» **PROBLEMS TO WORK ON**:
• A. Return, unchanged, the section of the records that opens with the line containing "Given: Enable the Foreign? toggle" and closes with the line containing "will pyautogui.click(x=21, y=102).".
• B. Continue the comments on farm consolidation from the point where they stop.

» **SUPPLIED TEXT**:
┄┄┄┄┄┄┄┄┄┄

When I started farming I was hoping too gross $100,000 and now we are a million + a year as well as our inputs exceed a million a year . With livestock issues and and ethanol push farms have consolidated and expanded at a rapid rate . Neighbors are now competitors and unless farm economy falters badly the end is near for "family farms". The farms may still be family owned but labor will be hired and owner will just be a manager of capital and labor . Government programs as a whole helps the wealthy build more wealth and diminish risk. Every government payment gets turned into land prices or more equipment. There is a never ending thrust to get bigger or go home . With capital requirements too start a farm to day you have too inherit or marry it. As I plan to exit ag production and retire it will be good too me but can the next generation be comfortable owing millions in debt . What is big here is small in Brazil so where it ends we don't know. Take time too enjoy the spring . A Southwestern Ontario Farmer

Quite interesting to see this high priced land in Ontario and corn farmers buying $150000 -200000 CORN PLANTERS AND NEEDING $175000 tractors to pull the planters. Interest rates can not go lower, the free ride could be ending

The size of farms getting massive and the small farmer is next to nothing. The farms were getting bigger for along time thanks to big equipment and people coming from other countries with lots of money. We are a small farm by today standards and through the years we had tough times and they were great times. For the ones that wants to farm today and can,t afford too,its to bad there is alot of fun and different learning that you can,t get in the city.

┄┄┄┄┄┄┄┄┄┄

» **DATA SECTION**:

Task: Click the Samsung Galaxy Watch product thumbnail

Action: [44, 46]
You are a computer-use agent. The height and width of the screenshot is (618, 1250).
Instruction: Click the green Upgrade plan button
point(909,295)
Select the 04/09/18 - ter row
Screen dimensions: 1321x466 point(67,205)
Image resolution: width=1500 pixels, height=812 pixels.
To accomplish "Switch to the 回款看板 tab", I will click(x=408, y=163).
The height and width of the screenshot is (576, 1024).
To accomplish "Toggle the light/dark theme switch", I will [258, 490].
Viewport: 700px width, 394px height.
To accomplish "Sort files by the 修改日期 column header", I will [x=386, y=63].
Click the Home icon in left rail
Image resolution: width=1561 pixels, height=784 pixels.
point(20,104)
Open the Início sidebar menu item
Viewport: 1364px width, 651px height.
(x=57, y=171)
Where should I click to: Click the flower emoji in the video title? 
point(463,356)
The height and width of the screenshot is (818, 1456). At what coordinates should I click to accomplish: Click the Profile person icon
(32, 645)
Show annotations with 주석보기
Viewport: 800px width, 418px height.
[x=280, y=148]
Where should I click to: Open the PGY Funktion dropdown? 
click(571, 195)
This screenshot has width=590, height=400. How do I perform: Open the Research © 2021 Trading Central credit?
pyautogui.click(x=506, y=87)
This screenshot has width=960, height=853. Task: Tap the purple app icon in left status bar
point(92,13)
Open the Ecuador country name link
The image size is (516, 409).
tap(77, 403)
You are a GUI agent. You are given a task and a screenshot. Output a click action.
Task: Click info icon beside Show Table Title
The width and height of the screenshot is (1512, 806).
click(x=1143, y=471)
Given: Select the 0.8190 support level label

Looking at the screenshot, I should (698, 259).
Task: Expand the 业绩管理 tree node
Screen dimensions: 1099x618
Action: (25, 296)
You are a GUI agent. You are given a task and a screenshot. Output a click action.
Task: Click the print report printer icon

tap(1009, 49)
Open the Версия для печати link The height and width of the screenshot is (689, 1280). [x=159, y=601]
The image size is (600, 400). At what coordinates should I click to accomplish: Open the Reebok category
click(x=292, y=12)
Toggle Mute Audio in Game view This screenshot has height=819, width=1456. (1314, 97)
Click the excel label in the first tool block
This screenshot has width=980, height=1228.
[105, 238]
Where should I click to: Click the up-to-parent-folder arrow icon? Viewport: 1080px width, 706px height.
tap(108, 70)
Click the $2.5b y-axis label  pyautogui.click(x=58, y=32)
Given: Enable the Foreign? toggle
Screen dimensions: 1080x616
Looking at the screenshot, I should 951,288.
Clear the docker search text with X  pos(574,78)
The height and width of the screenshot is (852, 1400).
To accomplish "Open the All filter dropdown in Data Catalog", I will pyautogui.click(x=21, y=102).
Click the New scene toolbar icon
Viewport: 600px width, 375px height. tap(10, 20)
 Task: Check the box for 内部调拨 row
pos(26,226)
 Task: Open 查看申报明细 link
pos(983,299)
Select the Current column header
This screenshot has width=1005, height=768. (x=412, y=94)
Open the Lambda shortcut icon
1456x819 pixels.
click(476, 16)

┄┄┄┄┄┄┄┄┄┄

» **SET OF ANSWERS**:
• A.
Given: Enable the Foreign? toggle
Screen dimensions: 1080x616
Looking at the screenshot, I should 951,288.
Clear the docker search text with X  pos(574,78)
The height and width of the screenshot is (852, 1400).
To accomplish "Open the All filter dropdown in Data Catalog", I will pyautogui.click(x=21, y=102).

• B.
I think the farming can never go back to what it was back 20 + years ago.

We already have a double standard in how government treats farmers - it's called supply management, and all it has done is pit farmers against one another. Just ask any non-supply managed farmer under the age of 35. Government, and agriculture, would be better-served by getting rid of the double standards we have now, instead of creating more.